The SimCity games are about building cities, which is to say they’re about finding what’s “just right”: the right balance of land use, energy supply, transport links, and taxation. Heart pounding stuff!
Political gurus got their start by playing strategy games like these. SimCity is a proving ground for left-versus-right theories on tax levels; but wherever you fall on the political spectrum, be prepared for your plans to crumble in the face of overpopulation, pollution, and dwindling resources. Almost like real life!
BioShock is the most overtly political game I’ve played. Take a look at the intro:
BioShock’s underwater city of Rapture was built as a monument to the free market: an ideologically pure capitalist paradise. In theory, anyway.
In 2K Games’ vision, Rapture has degenerated into a claustrophobic nightmare: a literally lawless, broken down society in which unregulated genetic engineering has mutated or killed most of the population.

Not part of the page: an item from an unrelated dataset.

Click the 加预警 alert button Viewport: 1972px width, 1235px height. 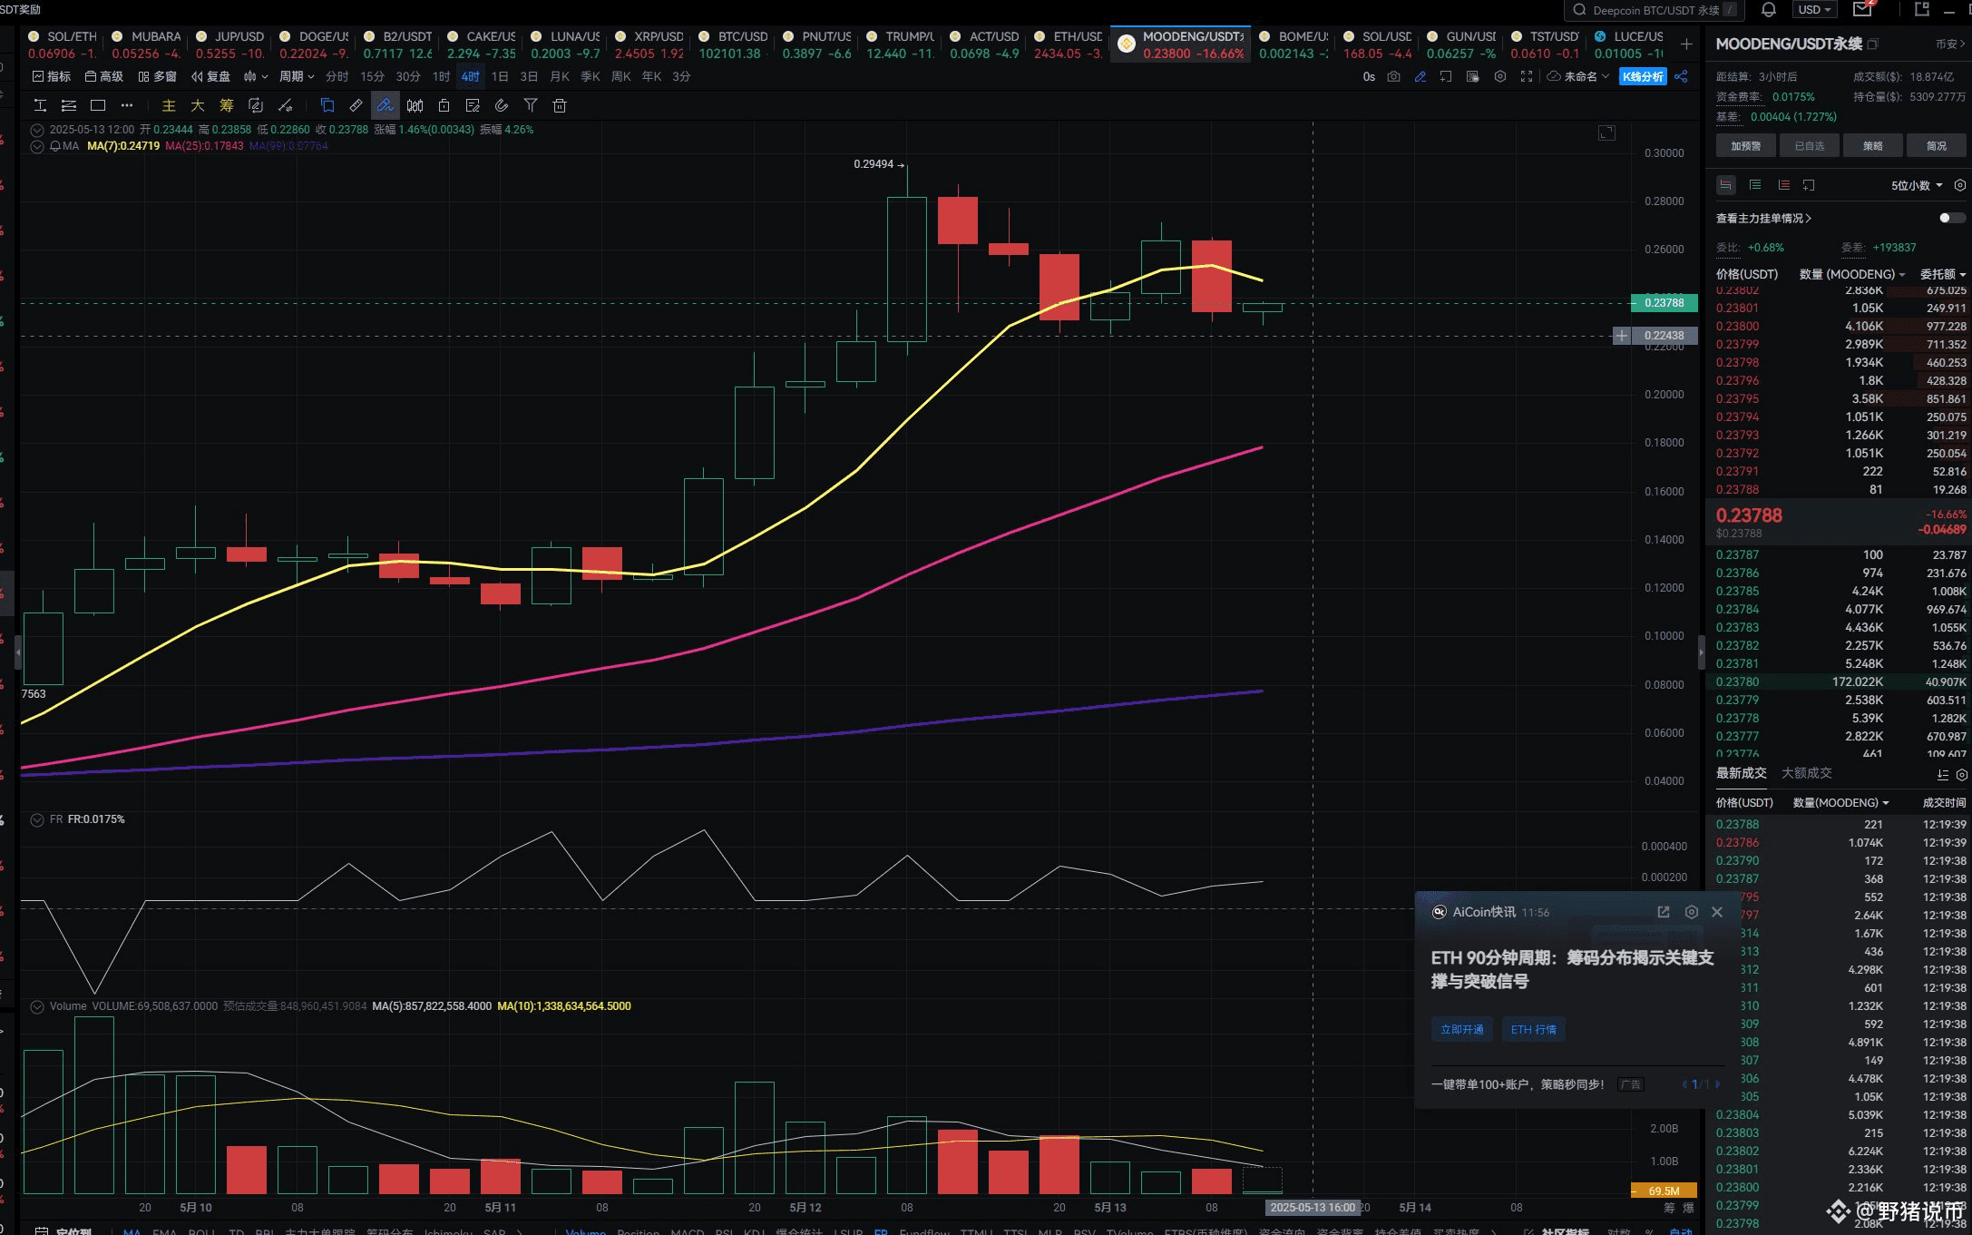tap(1745, 145)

You can agree or disagree with BioShock’s stance on the dangers of an unrestrained free market – but this is as political as it gets.
The Medium is the Message
There’s what it’s about, and what it’s really about. Any great movie or novel has a message, and video games are no different. Anything that has a point of view is political. And political views have been part of gaming for a long time.
I suspect that what some gamers object to is not that politics have crept into their video games, but that the messages are not ones they want to hear.
What do you think? What political themes have you seen in games?